**Records to process**
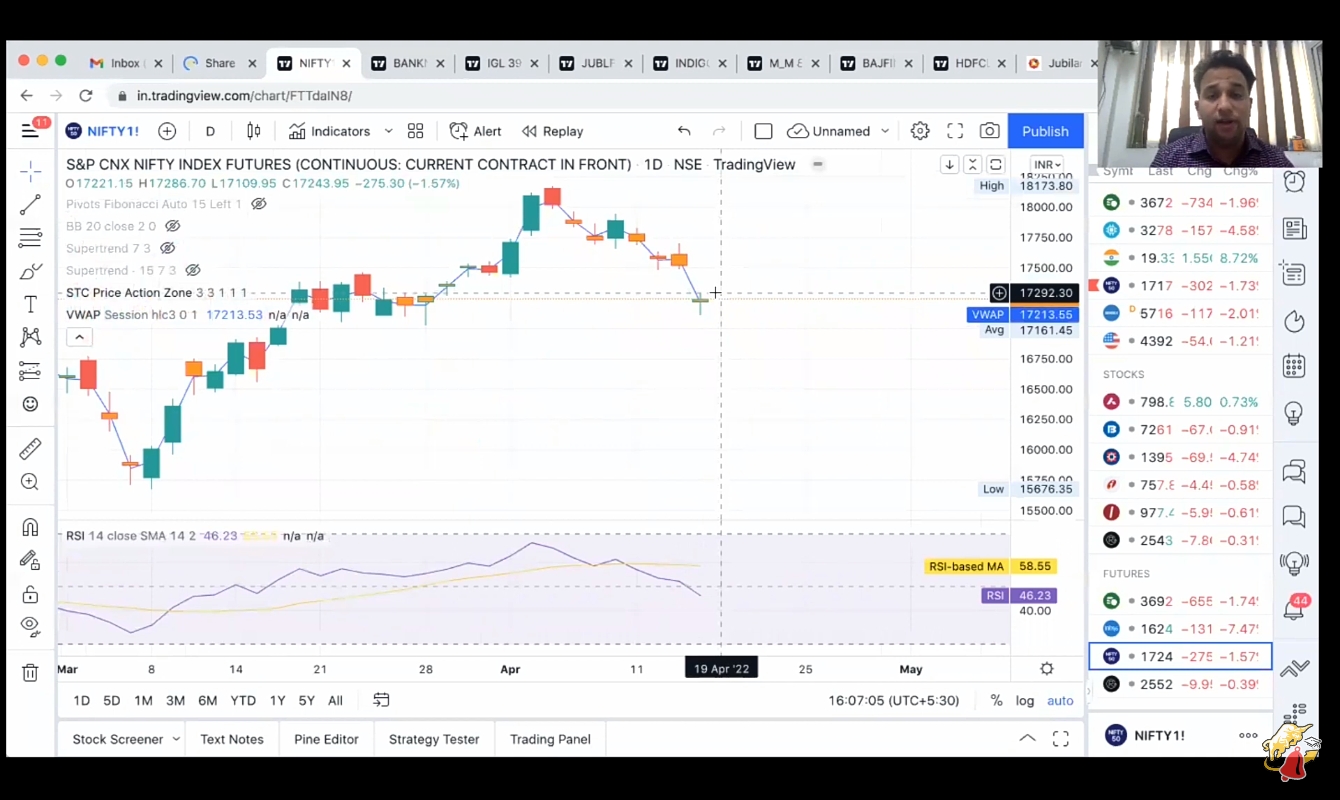This screenshot has width=1340, height=800.
Task: Click the undo arrow
Action: tap(684, 131)
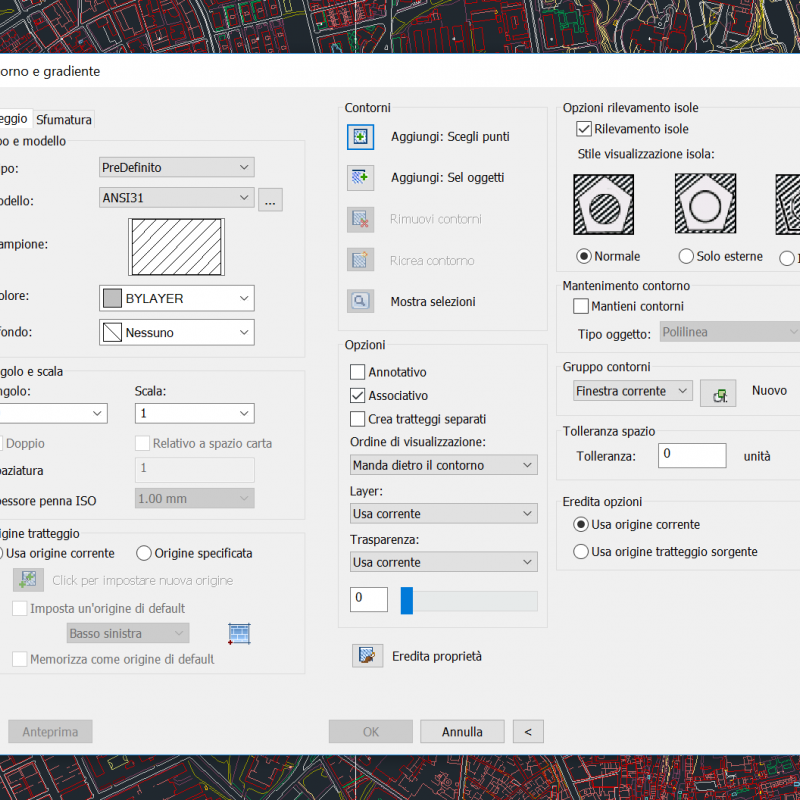
Task: Select the Normale island style preview
Action: [602, 206]
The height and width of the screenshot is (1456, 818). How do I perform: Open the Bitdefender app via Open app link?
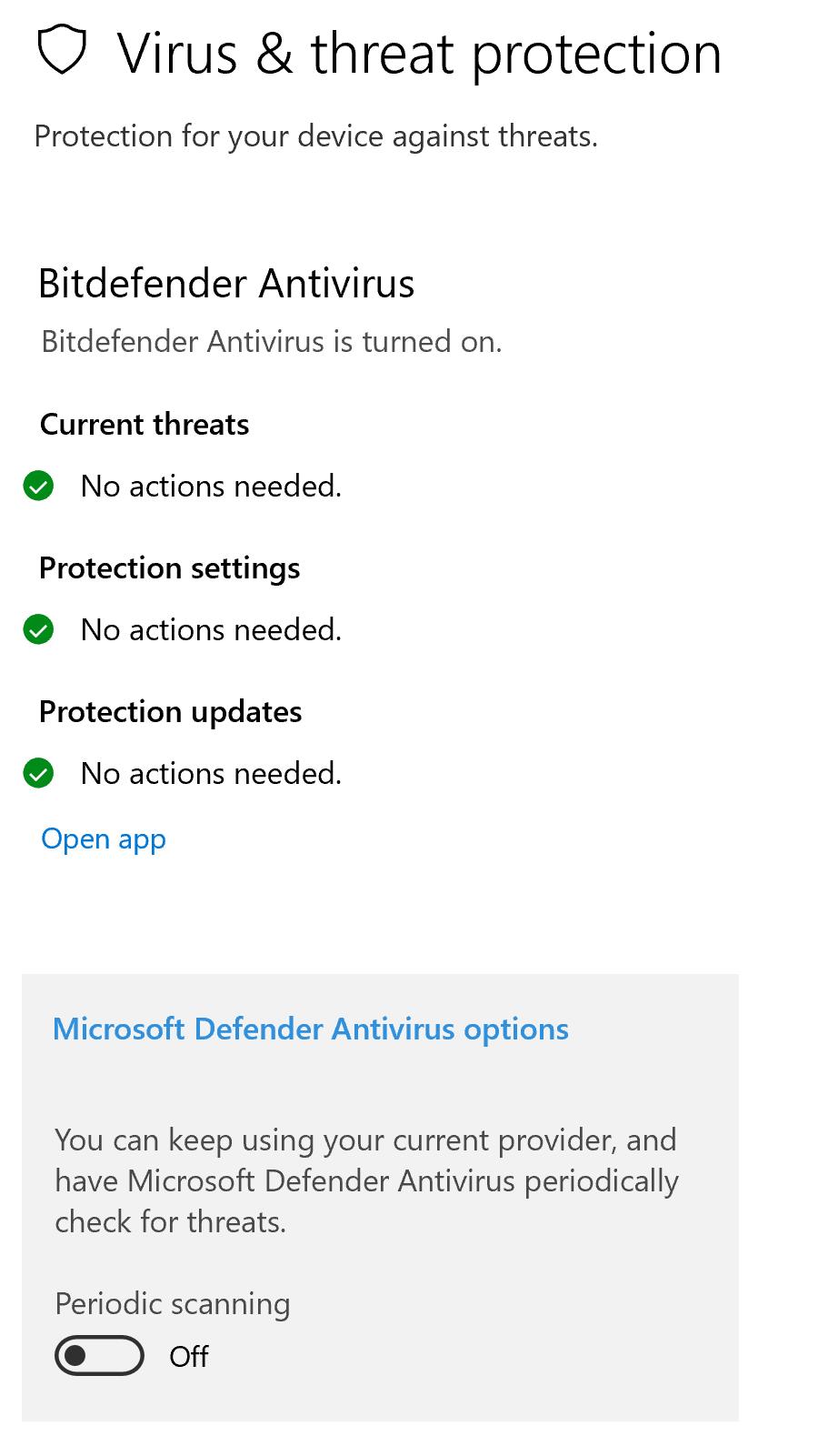coord(104,838)
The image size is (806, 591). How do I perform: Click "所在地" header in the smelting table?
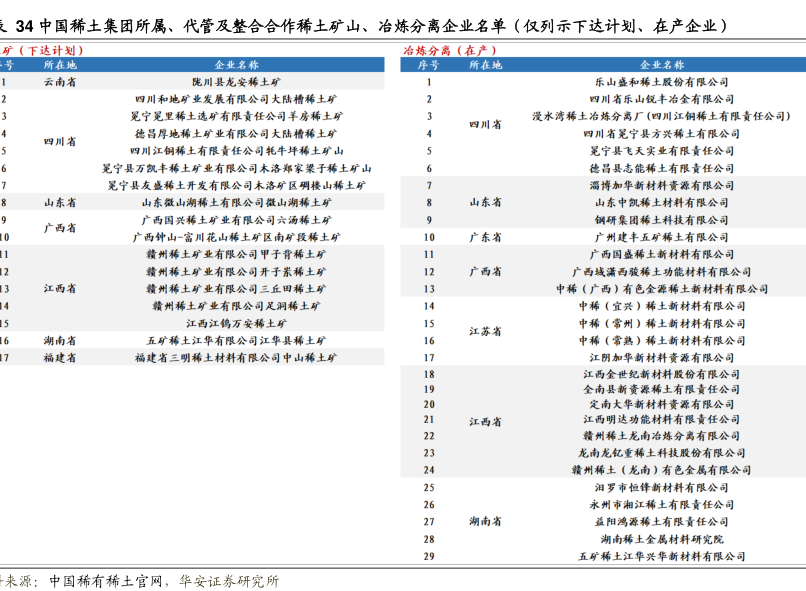pos(485,65)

**Directions**
The required output is every line from the one containing "The height and" through the last line of the records, inclusive, reproduced exactly and without pictures.

**Solution for this problem**
The height and width of the screenshot is (1456, 818). How do I perform: Open the Bitdefender app via Open app link?
coord(104,838)
The image size is (806, 591). How do I perform: Click "所在地" header in the smelting table?
pos(485,65)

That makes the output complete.